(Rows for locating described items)
###
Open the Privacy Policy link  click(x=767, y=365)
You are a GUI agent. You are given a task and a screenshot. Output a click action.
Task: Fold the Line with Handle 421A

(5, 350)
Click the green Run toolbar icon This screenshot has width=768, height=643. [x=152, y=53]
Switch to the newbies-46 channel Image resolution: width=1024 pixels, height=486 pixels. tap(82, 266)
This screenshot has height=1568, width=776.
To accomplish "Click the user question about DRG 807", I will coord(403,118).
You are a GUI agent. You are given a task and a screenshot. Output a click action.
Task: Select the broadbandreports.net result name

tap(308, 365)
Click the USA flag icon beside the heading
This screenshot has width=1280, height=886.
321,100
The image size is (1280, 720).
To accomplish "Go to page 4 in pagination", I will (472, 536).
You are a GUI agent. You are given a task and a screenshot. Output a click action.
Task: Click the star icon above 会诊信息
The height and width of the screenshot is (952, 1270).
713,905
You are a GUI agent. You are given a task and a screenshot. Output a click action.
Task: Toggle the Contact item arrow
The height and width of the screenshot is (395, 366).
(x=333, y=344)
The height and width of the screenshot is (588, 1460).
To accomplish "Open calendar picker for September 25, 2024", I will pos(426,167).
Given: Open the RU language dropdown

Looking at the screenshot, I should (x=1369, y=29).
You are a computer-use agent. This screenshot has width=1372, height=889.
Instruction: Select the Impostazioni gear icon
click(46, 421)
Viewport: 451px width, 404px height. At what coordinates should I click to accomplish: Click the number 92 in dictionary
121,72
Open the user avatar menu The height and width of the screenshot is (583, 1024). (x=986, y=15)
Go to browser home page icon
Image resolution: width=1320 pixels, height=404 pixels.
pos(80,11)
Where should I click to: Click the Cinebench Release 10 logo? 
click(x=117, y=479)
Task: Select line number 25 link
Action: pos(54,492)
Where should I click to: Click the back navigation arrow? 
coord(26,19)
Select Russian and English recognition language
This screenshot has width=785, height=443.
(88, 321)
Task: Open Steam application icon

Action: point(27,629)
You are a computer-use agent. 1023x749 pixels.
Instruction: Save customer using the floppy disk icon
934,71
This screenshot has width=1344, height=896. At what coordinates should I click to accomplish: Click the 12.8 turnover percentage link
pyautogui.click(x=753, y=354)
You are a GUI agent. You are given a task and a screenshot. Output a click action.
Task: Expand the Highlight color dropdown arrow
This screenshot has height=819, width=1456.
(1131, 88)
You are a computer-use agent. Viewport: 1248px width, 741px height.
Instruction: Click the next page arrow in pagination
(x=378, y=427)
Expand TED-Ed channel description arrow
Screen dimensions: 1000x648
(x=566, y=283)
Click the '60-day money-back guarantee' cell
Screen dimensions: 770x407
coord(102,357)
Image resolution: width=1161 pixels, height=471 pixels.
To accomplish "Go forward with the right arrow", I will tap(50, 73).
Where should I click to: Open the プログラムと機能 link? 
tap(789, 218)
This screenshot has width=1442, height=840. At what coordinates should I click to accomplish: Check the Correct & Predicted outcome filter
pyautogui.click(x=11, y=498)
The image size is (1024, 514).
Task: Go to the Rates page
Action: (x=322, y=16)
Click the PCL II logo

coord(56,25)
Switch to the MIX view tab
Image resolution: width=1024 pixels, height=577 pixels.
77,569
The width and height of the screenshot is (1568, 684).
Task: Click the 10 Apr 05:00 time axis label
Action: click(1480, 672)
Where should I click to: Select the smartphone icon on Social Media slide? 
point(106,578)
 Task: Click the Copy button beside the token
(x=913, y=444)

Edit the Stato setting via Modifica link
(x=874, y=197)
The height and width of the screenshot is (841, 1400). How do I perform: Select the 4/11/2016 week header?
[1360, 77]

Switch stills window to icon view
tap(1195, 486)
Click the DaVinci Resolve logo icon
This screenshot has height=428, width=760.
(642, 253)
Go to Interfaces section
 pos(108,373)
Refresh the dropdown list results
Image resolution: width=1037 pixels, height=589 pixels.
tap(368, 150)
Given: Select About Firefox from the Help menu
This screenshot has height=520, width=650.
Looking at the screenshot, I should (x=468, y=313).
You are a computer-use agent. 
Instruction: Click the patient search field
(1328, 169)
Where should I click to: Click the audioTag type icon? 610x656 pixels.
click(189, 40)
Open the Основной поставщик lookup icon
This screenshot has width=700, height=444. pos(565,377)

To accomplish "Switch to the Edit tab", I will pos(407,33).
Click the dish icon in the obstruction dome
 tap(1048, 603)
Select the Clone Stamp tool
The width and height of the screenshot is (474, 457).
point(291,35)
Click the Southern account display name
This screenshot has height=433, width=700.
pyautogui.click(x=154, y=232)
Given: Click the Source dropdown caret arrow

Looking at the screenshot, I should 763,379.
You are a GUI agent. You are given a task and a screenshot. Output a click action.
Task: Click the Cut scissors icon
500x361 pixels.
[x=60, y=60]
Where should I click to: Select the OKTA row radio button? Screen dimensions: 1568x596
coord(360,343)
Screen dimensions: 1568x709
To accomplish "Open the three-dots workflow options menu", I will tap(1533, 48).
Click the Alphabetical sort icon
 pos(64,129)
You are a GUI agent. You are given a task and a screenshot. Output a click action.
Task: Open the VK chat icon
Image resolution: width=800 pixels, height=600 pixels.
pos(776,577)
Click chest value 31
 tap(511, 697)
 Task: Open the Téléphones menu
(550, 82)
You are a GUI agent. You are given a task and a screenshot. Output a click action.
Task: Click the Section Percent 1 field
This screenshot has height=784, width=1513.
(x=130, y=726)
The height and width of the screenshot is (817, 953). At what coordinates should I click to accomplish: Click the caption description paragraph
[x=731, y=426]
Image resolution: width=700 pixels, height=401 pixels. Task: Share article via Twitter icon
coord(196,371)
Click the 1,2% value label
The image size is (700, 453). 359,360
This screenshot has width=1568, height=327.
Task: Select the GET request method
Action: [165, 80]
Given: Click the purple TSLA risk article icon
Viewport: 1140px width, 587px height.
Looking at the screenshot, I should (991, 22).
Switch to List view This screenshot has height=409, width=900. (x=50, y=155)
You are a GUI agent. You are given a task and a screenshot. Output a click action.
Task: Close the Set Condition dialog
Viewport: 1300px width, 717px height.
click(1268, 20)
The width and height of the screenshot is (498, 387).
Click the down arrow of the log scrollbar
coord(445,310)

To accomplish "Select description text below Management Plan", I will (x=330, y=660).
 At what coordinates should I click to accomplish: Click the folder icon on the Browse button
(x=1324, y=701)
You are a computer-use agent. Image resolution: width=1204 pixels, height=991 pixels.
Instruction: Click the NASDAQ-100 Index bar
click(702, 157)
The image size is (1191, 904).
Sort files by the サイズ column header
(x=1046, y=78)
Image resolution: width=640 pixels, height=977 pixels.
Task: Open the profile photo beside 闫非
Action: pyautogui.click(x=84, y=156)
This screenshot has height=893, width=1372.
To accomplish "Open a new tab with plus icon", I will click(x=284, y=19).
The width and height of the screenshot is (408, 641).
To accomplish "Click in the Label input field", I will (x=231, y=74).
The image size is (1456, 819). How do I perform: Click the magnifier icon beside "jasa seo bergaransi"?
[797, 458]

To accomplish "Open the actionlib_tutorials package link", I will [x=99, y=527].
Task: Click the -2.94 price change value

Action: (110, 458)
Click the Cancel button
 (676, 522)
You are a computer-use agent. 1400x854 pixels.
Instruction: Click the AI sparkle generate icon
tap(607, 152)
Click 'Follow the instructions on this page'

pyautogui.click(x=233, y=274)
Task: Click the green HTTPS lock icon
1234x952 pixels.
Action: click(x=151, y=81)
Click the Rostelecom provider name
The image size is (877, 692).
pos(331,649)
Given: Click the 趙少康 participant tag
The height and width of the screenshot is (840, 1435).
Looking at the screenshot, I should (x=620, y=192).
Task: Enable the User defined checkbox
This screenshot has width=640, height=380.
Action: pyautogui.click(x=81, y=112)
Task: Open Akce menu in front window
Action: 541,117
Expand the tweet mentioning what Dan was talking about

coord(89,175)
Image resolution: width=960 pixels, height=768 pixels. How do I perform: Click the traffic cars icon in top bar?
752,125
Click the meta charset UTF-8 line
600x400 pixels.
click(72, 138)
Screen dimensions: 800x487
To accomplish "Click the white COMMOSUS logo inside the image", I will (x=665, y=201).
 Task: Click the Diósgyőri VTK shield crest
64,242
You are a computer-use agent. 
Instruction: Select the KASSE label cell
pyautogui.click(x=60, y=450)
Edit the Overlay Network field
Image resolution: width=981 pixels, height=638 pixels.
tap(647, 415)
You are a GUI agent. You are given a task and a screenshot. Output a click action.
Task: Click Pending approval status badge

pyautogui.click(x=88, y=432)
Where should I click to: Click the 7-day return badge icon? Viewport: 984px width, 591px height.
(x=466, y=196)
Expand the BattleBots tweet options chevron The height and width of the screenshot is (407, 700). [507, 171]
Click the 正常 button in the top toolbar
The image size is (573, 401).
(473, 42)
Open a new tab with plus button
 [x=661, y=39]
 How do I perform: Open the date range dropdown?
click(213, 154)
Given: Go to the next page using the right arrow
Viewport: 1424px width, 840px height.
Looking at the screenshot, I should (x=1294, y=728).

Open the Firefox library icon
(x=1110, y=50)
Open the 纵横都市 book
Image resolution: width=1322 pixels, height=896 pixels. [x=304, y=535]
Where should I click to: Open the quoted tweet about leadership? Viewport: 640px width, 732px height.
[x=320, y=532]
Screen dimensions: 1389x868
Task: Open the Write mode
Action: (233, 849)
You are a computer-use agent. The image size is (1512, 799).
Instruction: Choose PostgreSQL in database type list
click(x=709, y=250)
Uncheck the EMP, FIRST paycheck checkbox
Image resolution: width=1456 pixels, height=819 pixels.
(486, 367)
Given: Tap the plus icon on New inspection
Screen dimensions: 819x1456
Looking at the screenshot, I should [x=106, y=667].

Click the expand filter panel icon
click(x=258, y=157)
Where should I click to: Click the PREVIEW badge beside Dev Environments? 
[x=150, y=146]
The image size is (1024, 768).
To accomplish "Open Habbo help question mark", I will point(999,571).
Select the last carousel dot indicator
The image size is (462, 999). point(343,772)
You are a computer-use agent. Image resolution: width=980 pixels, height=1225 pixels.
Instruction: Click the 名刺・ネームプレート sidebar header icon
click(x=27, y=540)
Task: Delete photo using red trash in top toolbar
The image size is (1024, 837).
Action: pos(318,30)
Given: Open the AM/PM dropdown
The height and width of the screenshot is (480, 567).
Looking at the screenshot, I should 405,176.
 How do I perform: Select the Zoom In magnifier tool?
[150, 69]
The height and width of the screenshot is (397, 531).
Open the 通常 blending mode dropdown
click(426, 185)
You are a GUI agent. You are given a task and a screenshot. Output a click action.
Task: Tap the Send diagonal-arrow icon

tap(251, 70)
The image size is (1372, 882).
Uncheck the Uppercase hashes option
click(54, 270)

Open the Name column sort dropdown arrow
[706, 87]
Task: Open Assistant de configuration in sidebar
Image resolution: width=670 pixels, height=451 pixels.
###
Format the rows between the line containing "Click the Alphabetical sort icon" and the line containing "click(702, 157)", inclusive, as a JSON list of strings with one string per line, leaving out blank lines.

[
  "Click the Alphabetical sort icon",
  " pos(64,129)",
  "You are a GUI agent. You are given a task and a screenshot. Output a click action.",
  "Task: Open the VK chat icon",
  "Image resolution: width=800 pixels, height=600 pixels.",
  "pos(776,577)",
  "Click chest value 31",
  " tap(511, 697)",
  " Task: Open the Téléphones menu",
  "(550, 82)",
  "You are a GUI agent. You are given a task and a screenshot. Output a click action.",
  "Task: Click the Section Percent 1 field",
  "This screenshot has height=784, width=1513.",
  "(x=130, y=726)",
  "The height and width of the screenshot is (817, 953). At what coordinates should I click to accomplish: Click the caption description paragraph",
  "[x=731, y=426]",
  "Image resolution: width=700 pixels, height=401 pixels. Task: Share article via Twitter icon",
  "coord(196,371)",
  "Click the 1,2% value label",
  "The image size is (700, 453). 359,360",
  "This screenshot has width=1568, height=327.",
  "Task: Select the GET request method",
  "Action: [165, 80]",
  "Given: Click the purple TSLA risk article icon",
  "Viewport: 1140px width, 587px height.",
  "Looking at the screenshot, I should (991, 22).",
  "Switch to List view This screenshot has height=409, width=900. (x=50, y=155)",
  "You are a GUI agent. You are given a task and a screenshot. Output a click action.",
  "Task: Close the Set Condition dialog",
  "Viewport: 1300px width, 717px height.",
  "click(1268, 20)",
  "The width and height of the screenshot is (498, 387).",
  "Click the down arrow of the log scrollbar",
  "coord(445,310)",
  "To accomplish \"Select description text below Management Plan\", I will (x=330, y=660).",
  " At what coordinates should I click to accomplish: Click the folder icon on the Browse button",
  "(x=1324, y=701)",
  "You are a computer-use agent. Image resolution: width=1204 pixels, height=991 pixels.",
  "Instruction: Click the NASDAQ-100 Index bar",
  "click(702, 157)"
]